Previously he was Medical Director (and latterly Group Chief Medical Officer) of the Royal Free London NHS Foundation Trust from 2006 to 2018. Professor Powis was also a member of the governing body of Merton Clinical Commissioning Group for five years and a Director of Healthcare Services Laboratories LLP.

He is a past Chairman of the Association of UK Universities (AUKUH) Medical Directors Group and has been a member of numerous national committees and working groups, including the Department of Health Strategic Education Funding Expert Group. He is a past non-executive director of the North Middlesex University Hospital NHS Trust, including a period of eight months as acting chairman.

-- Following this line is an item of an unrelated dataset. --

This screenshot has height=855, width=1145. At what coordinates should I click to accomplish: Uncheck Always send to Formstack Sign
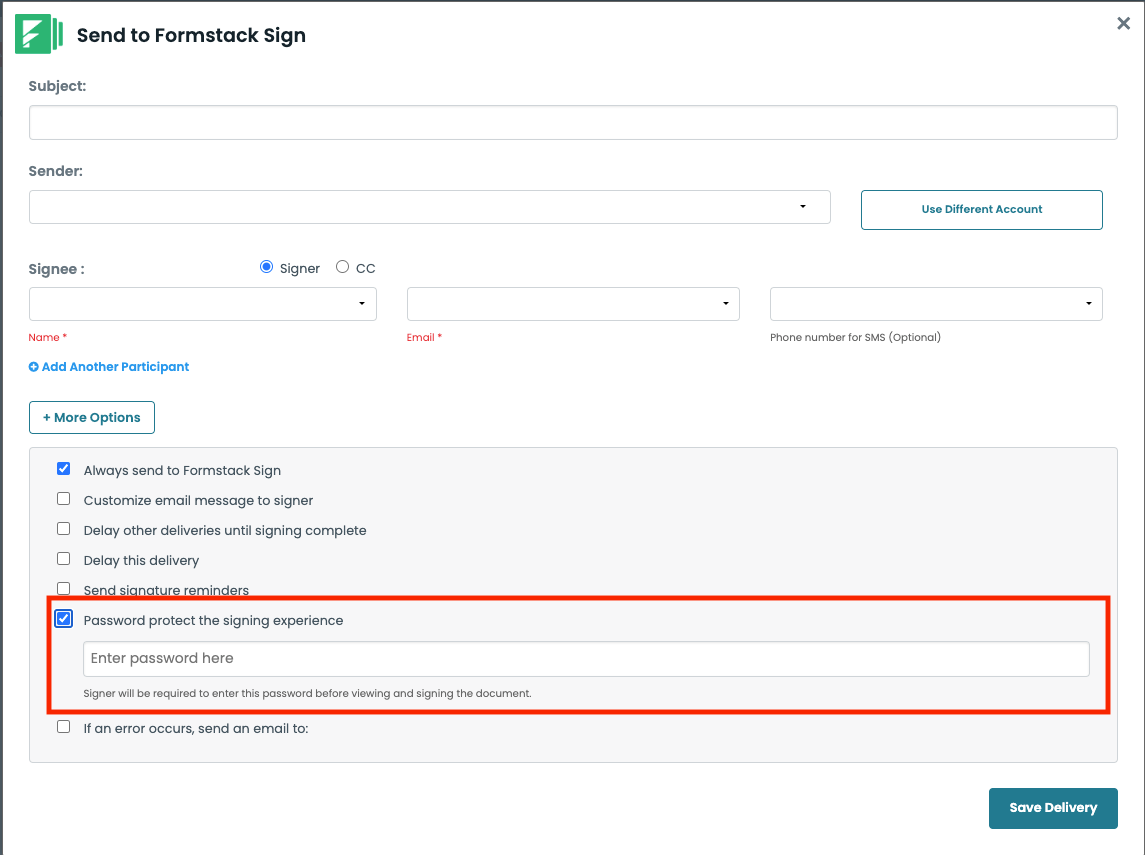point(64,469)
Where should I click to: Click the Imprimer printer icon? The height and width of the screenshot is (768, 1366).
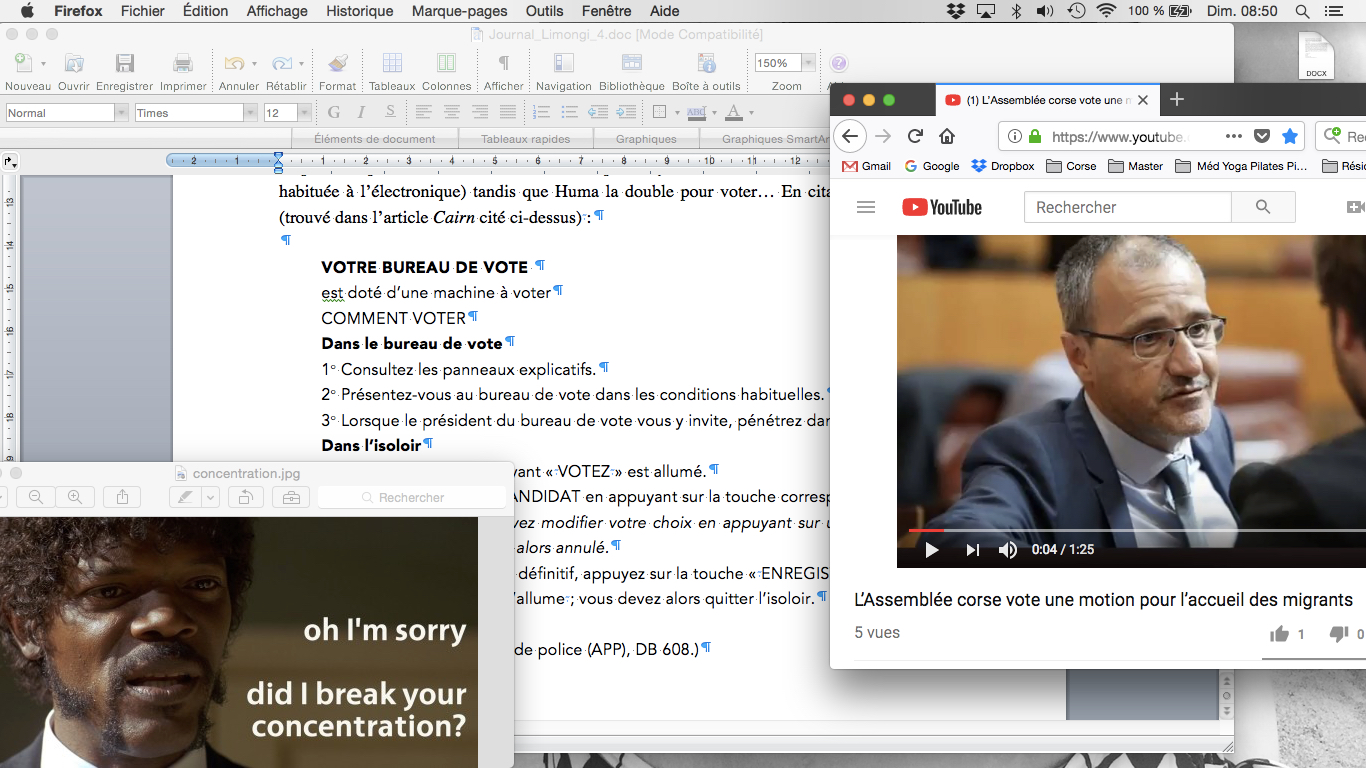coord(183,64)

He is a past chairman of the Joint Royal Colleges of Physicians Training Board (JRCPTB) Specialty Advisory Committee (SAC) for Renal Medicine and a former board member of Medical Education England. He was Director of Postgraduate Medical and Dental Education for UCLPartners from 2010-13. He is a past treasurer and trustee of the British Transplantation Society and a former member of the UK Transplant Kidney Pancreas Advisory Group.

He has also served as a member of the Renal Association Executive Committee. He was Editor of the journal Nephron Clinical Practice from 2003 to 2008. In 2017 he became the inaugural Editor-in-Chief of the journal BMJ Leader. He has been a trustee of several charities, including the Royal Free Charity and the Healthcare Management Trust.

Professor Graham Medley is Professor of Infectious Disease Modelling at the London School of Hygiene and Tropical Medicine.

He joined the London School of Hygiene and Tropical Medicine in April 2015. He is a member of the Neglected Tropical Disease Modelling Consortium and the SPEAK India Consortium, and is currently the director of CMMID.

Graham’s overall interest is the transmission dynamics of infectious disease, and he has published on many different pathogens and hosts. He is particularly interested in understanding how interventions are and should be designed to control infectious disease, and how models relate to policy development. The interaction of transmission with societal and political processes is of particular interest to me, and the focus of my work on HIV/AIDS.

He is on the Board of Reviewing Editors for Science, on an expert group in the Infected Blood Inquiry, and chair of SPI-M, and currently attending SAGE as part of the UK COVID-19 response.